Extracted text.
<<<<
The global population, currently at about 7.15 billion people, is forecast to grow to 9.6 billion people by 2050, leading to a 69% higher need for food calories, according to the World Resources Institute. Likewise, the world's pet population is expected to continue to increase, with the fastest growth in places that are also experiencing the most growth in human population or demand for food, such as China and India.
As the number of pets in these developing markets rises, so does the percentage of pets eating commercial petfood-which often competes directly with the human food industry for the same food and ingredient supplies. As food demand increases, those supplies become scarcer.
The good news is that this issue is garnering a lot of attention from agricultural and food organizations worldwide. A recent report from the International Food Policy Research Institute, for example, showed that 11 agricultural innovations may help address food scarcity, at least if used in various combinations. In aggregate, the group of technologies might help increase global crop yields by as much as 67% by 2050 while reducing food prices by nearly half. (See www.greenbiz.com/blog/2014/02/25/new-report-emerging-agriculture-technology.)
The report covered three main crops-maize (corn), rice and wheat-and also addressed climate challenges, so it looked at technologies like precision agriculture, no-till farming, drip irrigation, water harvesting, heat- and drought-tolerant plant varieties and organic farming. Noticeably missing was genetically modified organisms, or GMOs.
Some experts see GMOs as a necessary tool to address food scarcity, and they're not even particularly innovative considering they've been around for more than 100 years. In a recent guest editorial in Food Safety Magazine, Jay M. Pasachoff, PhD, a professor of astronomy at Williams College in Williamstown, Massachusetts, USA, cited GMOs' long history, commenting that he learned as a child about the work of Luther Burbank in the 19th century to modify genes and develop "hundreds of kinds of plants, even the Idaho potato (in 1871)." (You have to read the entire editorial to discover why an astronomy professor is writing for a food safety magazine!)
Yet others consider GMOs "Franken foods" and complain that consumers don't really know what they are or which foods they make up. Those concerns are valid; I know I don't completely understand GMO foods and ingredients, and I bet very few consumers do, even in Europe where most GMOs are banned by EU regulations.
Over the past year, several efforts to address the education gap have launched, mainly from US human food and biotechnology groups. For example, FactsAboutGMOs.org is backed by the Grocery Manufacturers Association, while GMOAnswers.com comes from the Council for Biotechnology Information.
>>>>
Data excerpt.
<<<<
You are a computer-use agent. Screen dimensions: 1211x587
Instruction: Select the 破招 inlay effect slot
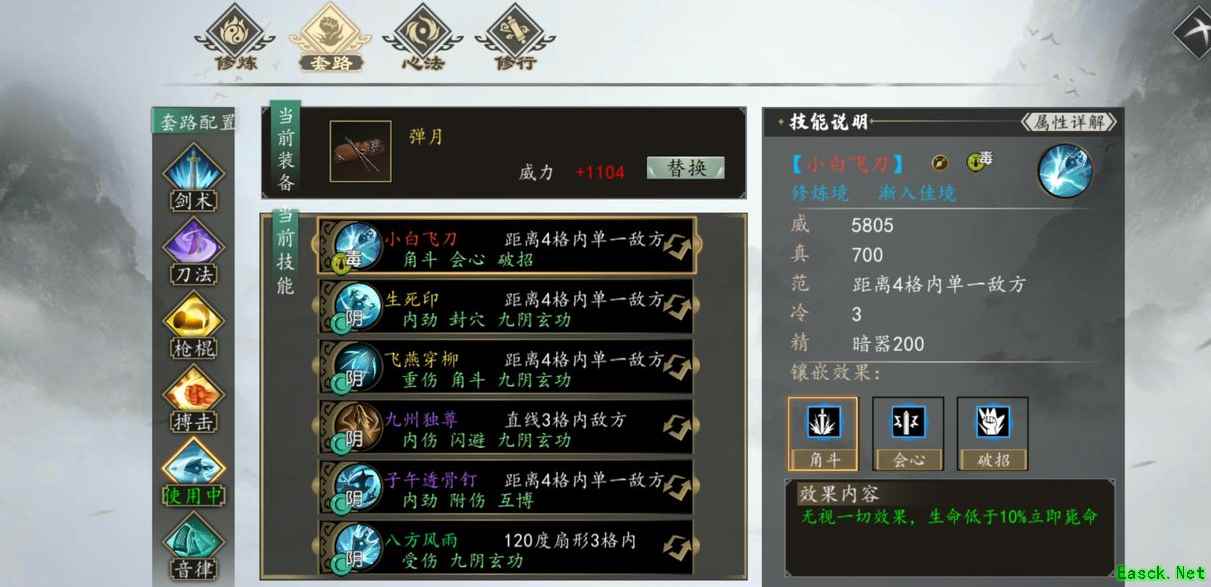pos(992,433)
>>>>
Required action. From the article on food scarcity and GMOs, print verbatim the stretch that begins with "The global population, currently" and stops after "China and India.".

Task answer.
The global population, currently at about 7.15 billion people, is forecast to grow to 9.6 billion people by 2050, leading to a 69% higher need for food calories, according to the World Resources Institute. Likewise, the world's pet population is expected to continue to increase, with the fastest growth in places that are also experiencing the most growth in human population or demand for food, such as China and India.